5,≪痲臥ダンジョン≫に入りまーす。
面倒な部署に回されたときのコツは、効率よくサボることだ。
洗濯スキルなど存在しなかったので、水系統スキルと化学薬品系統スキルを合体させて、独自の洗濯機スキルを開発した。
ついでに風系統スキルから乾燥機スキルも開発。
あとは兵隊からまわってきた汚れ物を、この『洗濯機スキル→乾燥機スキル』の自動モードにぶち込むだけで良い。

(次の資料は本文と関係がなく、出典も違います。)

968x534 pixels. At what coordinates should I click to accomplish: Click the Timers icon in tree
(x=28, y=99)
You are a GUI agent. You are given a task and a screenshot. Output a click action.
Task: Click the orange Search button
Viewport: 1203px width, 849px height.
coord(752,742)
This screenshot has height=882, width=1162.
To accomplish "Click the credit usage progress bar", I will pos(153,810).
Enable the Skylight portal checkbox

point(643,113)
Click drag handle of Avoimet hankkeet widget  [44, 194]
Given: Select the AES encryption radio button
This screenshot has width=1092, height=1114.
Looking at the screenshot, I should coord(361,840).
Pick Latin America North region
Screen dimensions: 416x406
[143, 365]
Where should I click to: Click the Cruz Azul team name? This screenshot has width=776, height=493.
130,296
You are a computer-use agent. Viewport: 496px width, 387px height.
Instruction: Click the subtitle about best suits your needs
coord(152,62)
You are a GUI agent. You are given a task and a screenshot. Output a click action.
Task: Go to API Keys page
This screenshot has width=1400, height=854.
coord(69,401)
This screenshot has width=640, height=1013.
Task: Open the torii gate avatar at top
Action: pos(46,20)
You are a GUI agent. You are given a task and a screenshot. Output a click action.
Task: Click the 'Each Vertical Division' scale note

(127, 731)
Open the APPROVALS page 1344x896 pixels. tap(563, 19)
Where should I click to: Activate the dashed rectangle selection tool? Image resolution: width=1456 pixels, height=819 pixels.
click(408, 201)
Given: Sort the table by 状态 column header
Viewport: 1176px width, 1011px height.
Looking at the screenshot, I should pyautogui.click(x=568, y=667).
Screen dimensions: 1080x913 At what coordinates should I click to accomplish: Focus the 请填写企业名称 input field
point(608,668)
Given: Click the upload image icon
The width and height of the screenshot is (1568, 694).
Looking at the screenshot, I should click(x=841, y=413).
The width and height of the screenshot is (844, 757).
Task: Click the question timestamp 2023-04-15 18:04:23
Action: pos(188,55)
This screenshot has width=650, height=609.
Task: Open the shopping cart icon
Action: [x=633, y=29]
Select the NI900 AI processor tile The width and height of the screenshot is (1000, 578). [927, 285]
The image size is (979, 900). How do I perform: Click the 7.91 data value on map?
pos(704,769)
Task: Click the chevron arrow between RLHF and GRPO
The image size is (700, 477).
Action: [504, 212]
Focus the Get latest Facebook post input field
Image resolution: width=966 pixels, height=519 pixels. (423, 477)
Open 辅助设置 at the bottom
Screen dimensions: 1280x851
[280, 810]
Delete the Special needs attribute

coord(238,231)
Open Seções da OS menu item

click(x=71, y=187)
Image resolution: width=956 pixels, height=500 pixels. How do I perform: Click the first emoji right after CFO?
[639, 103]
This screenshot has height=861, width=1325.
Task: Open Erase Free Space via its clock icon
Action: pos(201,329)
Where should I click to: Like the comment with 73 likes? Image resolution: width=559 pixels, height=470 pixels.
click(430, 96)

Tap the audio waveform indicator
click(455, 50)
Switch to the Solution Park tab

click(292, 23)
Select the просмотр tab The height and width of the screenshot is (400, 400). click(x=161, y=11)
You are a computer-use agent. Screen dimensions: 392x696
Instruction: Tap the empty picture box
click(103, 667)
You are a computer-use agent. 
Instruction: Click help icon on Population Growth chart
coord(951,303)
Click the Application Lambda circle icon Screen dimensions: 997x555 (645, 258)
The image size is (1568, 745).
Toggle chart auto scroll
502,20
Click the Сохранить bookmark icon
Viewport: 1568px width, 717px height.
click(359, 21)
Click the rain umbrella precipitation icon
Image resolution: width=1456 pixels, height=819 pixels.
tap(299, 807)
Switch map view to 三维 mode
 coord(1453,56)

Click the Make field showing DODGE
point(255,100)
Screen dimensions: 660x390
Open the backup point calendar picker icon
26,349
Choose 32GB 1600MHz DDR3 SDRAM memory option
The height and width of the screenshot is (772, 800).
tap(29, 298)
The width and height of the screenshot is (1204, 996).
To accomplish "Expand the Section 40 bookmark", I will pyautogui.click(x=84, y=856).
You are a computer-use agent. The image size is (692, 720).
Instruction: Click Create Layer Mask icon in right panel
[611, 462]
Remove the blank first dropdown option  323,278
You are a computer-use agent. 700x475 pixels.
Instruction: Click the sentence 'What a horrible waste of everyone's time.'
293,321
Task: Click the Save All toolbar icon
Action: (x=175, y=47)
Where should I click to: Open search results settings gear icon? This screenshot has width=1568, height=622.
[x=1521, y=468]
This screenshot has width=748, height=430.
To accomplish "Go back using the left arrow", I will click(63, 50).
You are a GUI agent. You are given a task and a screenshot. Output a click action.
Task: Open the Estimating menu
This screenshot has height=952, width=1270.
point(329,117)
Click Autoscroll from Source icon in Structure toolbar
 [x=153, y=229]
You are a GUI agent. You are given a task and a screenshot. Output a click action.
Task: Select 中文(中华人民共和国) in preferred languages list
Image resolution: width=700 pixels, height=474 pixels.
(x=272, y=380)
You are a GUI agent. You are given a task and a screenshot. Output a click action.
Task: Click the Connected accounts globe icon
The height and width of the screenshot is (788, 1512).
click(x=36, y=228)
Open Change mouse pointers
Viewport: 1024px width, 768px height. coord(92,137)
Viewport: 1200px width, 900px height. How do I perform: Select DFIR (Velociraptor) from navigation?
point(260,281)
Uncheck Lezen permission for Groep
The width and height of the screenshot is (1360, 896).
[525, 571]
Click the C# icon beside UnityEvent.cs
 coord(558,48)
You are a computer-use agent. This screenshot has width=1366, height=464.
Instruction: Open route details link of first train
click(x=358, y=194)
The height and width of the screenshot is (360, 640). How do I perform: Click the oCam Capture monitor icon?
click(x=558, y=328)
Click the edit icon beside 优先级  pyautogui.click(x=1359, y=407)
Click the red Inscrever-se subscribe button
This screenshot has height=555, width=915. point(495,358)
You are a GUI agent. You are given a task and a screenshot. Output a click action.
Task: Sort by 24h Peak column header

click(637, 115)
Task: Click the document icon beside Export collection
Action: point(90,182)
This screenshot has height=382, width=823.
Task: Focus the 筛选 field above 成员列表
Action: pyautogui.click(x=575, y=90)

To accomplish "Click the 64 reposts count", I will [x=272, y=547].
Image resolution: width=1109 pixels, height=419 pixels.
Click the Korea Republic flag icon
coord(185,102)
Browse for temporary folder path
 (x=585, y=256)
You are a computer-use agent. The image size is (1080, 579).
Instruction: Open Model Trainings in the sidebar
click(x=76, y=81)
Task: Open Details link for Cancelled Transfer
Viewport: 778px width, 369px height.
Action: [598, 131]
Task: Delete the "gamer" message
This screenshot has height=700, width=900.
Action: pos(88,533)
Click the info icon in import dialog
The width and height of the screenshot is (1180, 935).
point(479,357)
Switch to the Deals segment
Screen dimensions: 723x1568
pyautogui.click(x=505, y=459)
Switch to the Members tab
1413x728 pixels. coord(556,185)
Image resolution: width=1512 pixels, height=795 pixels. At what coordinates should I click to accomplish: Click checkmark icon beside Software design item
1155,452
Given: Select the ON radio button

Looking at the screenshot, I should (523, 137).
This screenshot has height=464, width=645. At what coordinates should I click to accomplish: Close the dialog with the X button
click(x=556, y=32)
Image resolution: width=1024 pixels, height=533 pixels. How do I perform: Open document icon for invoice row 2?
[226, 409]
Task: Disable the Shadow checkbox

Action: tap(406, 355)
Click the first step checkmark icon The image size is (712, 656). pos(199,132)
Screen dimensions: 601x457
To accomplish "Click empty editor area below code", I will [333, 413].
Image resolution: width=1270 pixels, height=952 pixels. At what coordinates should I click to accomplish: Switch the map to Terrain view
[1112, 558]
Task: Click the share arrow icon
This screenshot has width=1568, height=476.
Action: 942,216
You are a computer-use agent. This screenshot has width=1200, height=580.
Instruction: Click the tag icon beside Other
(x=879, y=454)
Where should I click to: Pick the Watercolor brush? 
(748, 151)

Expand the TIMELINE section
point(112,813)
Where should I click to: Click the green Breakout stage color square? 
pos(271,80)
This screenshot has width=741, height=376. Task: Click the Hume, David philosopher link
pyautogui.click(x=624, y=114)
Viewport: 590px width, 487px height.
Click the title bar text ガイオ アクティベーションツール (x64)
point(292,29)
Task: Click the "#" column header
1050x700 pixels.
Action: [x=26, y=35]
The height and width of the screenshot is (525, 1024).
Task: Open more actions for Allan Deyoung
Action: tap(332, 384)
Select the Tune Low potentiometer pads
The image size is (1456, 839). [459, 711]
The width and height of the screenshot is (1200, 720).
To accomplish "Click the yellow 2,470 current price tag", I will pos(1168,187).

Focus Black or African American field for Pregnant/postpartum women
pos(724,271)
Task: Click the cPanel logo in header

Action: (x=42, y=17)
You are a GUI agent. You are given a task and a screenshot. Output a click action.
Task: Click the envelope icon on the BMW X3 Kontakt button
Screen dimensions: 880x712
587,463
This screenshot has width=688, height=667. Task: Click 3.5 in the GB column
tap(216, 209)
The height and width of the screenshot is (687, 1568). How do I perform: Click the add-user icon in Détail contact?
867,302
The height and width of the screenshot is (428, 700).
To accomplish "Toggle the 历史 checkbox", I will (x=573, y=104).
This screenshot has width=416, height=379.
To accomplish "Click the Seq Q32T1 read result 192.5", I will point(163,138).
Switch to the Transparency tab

さらにおれは柔軟剤スキルも開発し、洗濯機スキルに合体させた。
効率よくサボりながらも、良い仕事をすることが大切だ。
3日目には、おれの洗濯係としての評判はうなぎ上り。
ついに将官になった。
「あのタケト様、ツッコミどころが多すぎて、わたしの脳の処理が追いつかんです」
「だろうな。普段はボケ要員だものな、お前は」
「誰が、ボケを極めた天才美少女イチゴちゃんですか、こら」
「そんな褒め言葉は言っていない」
「洗濯を極めたくらいで将官はおかしいでしょ」
「一芸を極めた者は評価される世界なんだろ。ほら、お前をおれの直属部下にしてやったんだから、感謝しろ。そして洗濯板で、おれの靴下を洗ってこい」
「洗濯機スキルがあるのにですか?」
「お前な、ちょっとは働け。ほら、そこの河で洗ってこい。洗濯板と洗剤を忘れるなよ」
「タケト様がドS開花していて、わたしは辛いです」
5分後。
イチゴが向かった河から悲鳴が聞こえてきた。
「タケト様ぁぁぁぁ、食われるぅぅぅぅぅ」
呆れながら行ってみると、牡牛くらいある巨大魚が、イチゴを丸のみにしようとしているところだった。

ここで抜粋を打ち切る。